Thank you so much, Kimberly.
Hi Marie..it’s so nice to meet you.
I really liked this post, my parents loved and fought for every year of their marriage too. My dad died suddenly when I was 26 and I always say that it was one of the most humane things he did for our family. I loved him and my parents told each other they loved each other all the time, but we had a very violent home . So I know exactly how you felt, relieved ? Like me? If my dad had lived I know in my heart that my parent’s would have divorced eventually and it would have hurt even more.
My mom is remarried to a great man and for me..just like you..my marriage is something I work on, revel in and try not to make the same mistakes in. I also picked a man completely different from my dad. The only similarity is that my dad truly LOVED my mom and my husband truly loves me. It’s the only thing that matters.
Loved meeting you….thank you Shell for introducing Marie to us!!!
Thank you, Kir!
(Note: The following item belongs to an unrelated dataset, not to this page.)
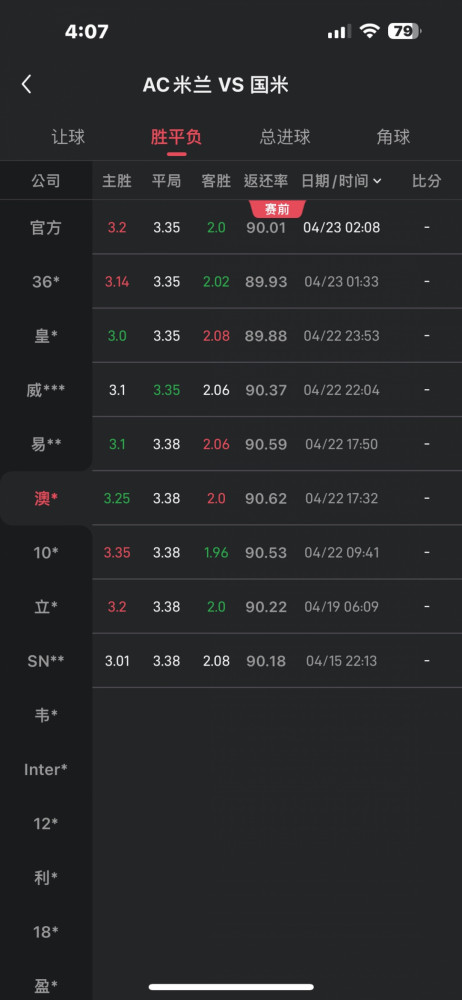Select the 官方 company in sidebar
Image resolution: width=462 pixels, height=1000 pixels.
[x=46, y=228]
Yes, we all knew them separating was what was best, even though we obviously didn’t wish it to happen. I’m sorry you grew up in a violent home, but I am so happy to hear your mom has found someone wonderful.
You have one heck of a head on your shoulders! My parents are still happily married, but I’m divorced. My ex was the child left in the house when the marriage fell apart while the others were grown and married. It played a HUGE part in the downfall of my marriage. I’m glad, though, that mine ended when it did, because my children were too young to remember the crazy.
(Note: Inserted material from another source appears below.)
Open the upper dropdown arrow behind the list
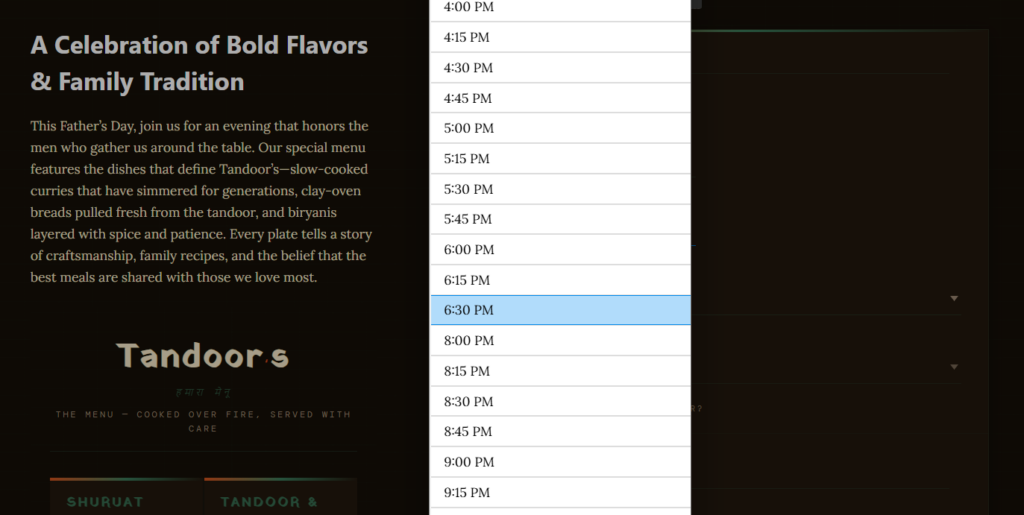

I’m sorry to hear of your divorce. And I hope my youngest sister can move past her issues from my parents’ divorce so she doesn’t take them into future relationships the way your ex unfortunately did. Thank you for sharing with me!
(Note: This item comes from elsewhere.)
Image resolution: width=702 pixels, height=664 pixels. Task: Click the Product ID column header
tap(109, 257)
Marriage is definitely something you have to work at. I’m glad yours is solid. Goes to show that just because your parents do something doesn’t mean you’re doomed to repeat it.
Thank you, Teresa!
Hopefully no one in my family can read this, but I have always wondered why my mom hasn’t left my dad. He treats her terribly and orders her around. Growing up my sisters and I always talked about how we would never marry men like him, and they both did. Both lazy and ungrateful for the women they are blessed with. Luckily, I didn’t and married an honest, helpful and caring man that I know works hard every day for our marriage.
It’s a shame, but sometimes divorce is the best answer. Loved learning more about what makes you so strong!
I’m so sorry you had to experience this but I’m glad that you’ve learned such wonderful, invaluable lessons in the end. And I imagine that applying those to your current hubby/relationship ensures you’ll never live in a household fraught with worry, stress, and anxiety.
Best of luck to you; this was a beautiful PYHO.
Wow. Love this post!!! My folks’ divorce was official last year, but my father was unhappy for years. No alcohol involved, just my overbearing, critical mother!! Hell, I’ve considered divorcing on more than one occasion! There are good lessons for the children of divorce, especially not to take each other for granted… but I’ve also learned to try to call each other out on our shit instead of burying it (like my father did for years) to “keep the peace”. Not worth it. Get it OUT!! Glad to hear things are great with your parents now… and that you learned some lessons through it.